Recognizing, however, that this is a murky concept, Congress sought to clarify in Section 8(c) that certain categories of payments or arrangements that often relate to referrals of settlement service business are entirely permissible, notwithstanding the 8(a) prohibition. This includes Section 8(c)(2), which expressly permits payments “to any person of a bona fide salary or compensation or other payment for goods or facilities actually furnished or for services actually performed.”
Ironically, the U.S. Department of Housing and Urban Development (HUD), which had authority for RESPA prior to 2011, plainly recognized this. HUD published numerous policy statements in which it analyzed the payments referenced in Section 8(c) as exemptions.
Under HUD’s approach, if (i) services, goods, or facilities were actually furnished by the referring party (and they were necessary and not duplicative of others occurring in the transaction), and (ii) the payment was commensurate with the amount normally charged for similar services, goods or facilities, the payment was exempt1. (Indeed, in the title insurance context, HUD provided that if so-called “core title services” were provided, HUD generally would not even examine whether the payment for such services was reasonable as long as it did not violate any state law caps on such compensation.) On the other hand, if the payment bore no reasonable relationship to the market value of the goods, facilities or services provided, the excess over the market rate could be used as evidence of a compensated referral in violation of Section 8(a)2.

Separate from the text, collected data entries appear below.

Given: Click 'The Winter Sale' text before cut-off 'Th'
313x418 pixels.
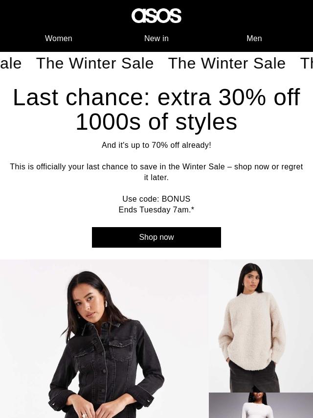Looking at the screenshot, I should pos(227,64).
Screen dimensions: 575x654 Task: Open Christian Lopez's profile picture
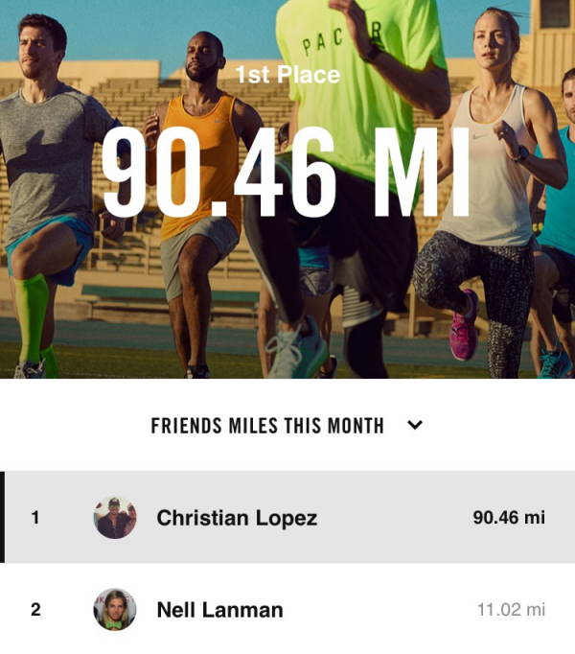(x=115, y=518)
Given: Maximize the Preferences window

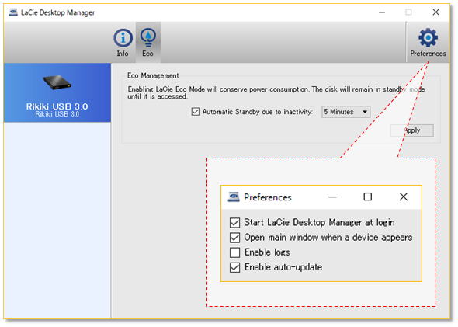Looking at the screenshot, I should click(367, 197).
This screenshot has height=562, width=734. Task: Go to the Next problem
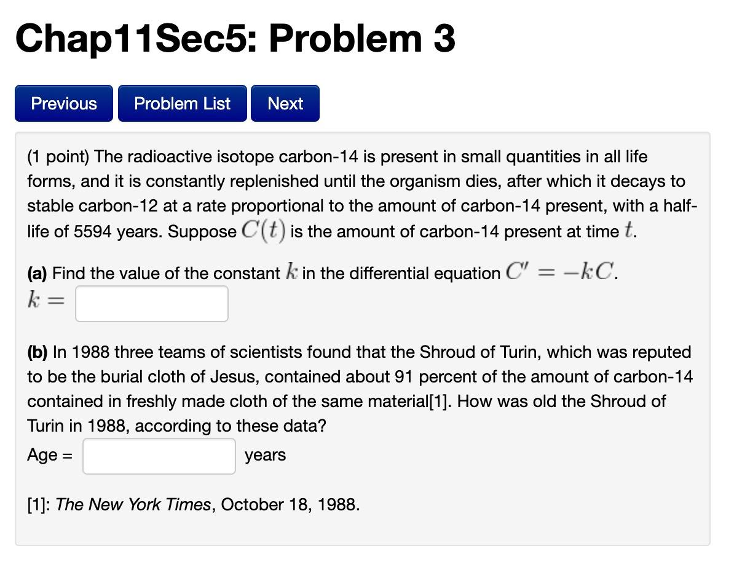(x=285, y=103)
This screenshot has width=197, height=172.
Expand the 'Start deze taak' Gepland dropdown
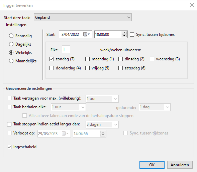point(83,17)
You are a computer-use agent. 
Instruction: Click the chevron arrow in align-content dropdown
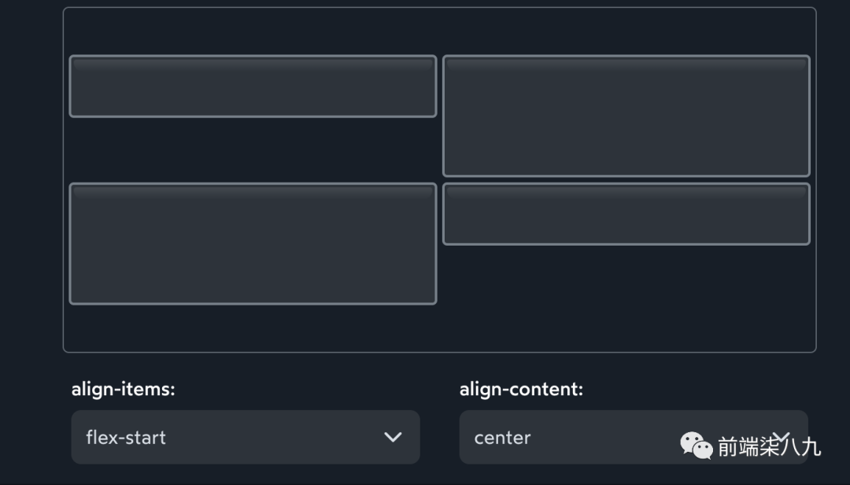pyautogui.click(x=781, y=435)
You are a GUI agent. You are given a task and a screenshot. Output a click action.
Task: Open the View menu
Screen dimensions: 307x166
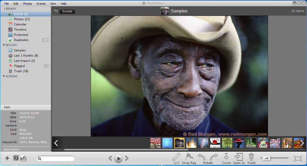(x=53, y=4)

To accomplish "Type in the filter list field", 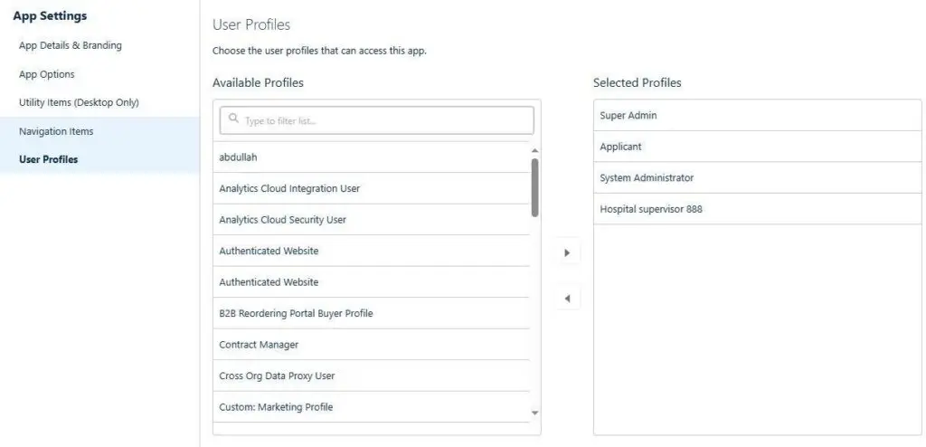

In short, Congress and HUD intended a Section 8 inquiry to examine claimed kickbacks objectively, not subjectively.
The Bureau’s interpretation is the opposite—one that the Eleventh Circuit Court of Appeals briefly adopted in the Culpepper case,3 only to have both HUD and numerous other federal courts, including a later Eleventh Circuit decision in Heimmerman,4 reject it. Indeed, as the Eighth Circuit observed in Glover,5 a subjective formulation of kickbacks could render Section 8(c) a “nullity” and turn the interrelated parts of Section 8 “upside down.” RESPA Section 8(a) cannot be read in isolation, especially when Section 8(c) begins with the admonition that nothing in [Section 8] shall be construed “as permitting certain payments.”
Yet that is exactly what Director Cordray did in his PHH ruling.
The Bureau’s argument before the D.C. Circuit—that a violation of Section 8(a) flows from a reinsurance program whose claimed purpose is to generate business and get referrals—is akin to saying that a corporation is a tax cheat or tax evader if it follows the existing tax code framework with the intent of maximizing its deductions and credits and minimizing its liabilities.
To focus on whether parties to a program that involves an exchange of payments formed that program to generate referrals and encourage business is to make every program a potential RESPA violation. Section 8(c), which the Bureau disregards, is critically important. If fair market payments have no safe harbor within Section 8(c), lenders and mortgage brokers, title insurers and agents, insurance companies and their agents, and all the related participants in the residential real estate process must weigh potential criminal liability as a cost of doing business with each other, with no clear notice as to what is prohibited. Congress clearly set out to avoid that very result.
1 Statement of Policy 2001-1: Clarification of Statement of Policy 1999-1 Regarding Lender Payments to Mortgage Brokers, and Guidance Concerning Unearned Fees Under Section 8(b), 66 Fed. Reg. 53,052, 53,055 (Oct. 18, 2001) (also referencing Statement of Policy 1999-1 Regarding Lender Payments to Mortgage Brokers, 64 Fed. Reg. 10,080, 10,084 (March 1, 1999).
2 66 Fed. Reg. at 53,055; see also 64 Fed. Reg. at 10,086.
3 Culpepper v. Irwin Mortg. Corp., 253 F.3d 1324 (11th Cir. 2001).
4 Heimmerman v. First Union Mortg. Corp., 305 F.3d 1257, 1263-64 (11th Cir. 2002).
5 Glover v. Federal Standard Bank, 283 F.3d 953, 965 (8th Cir. 2002).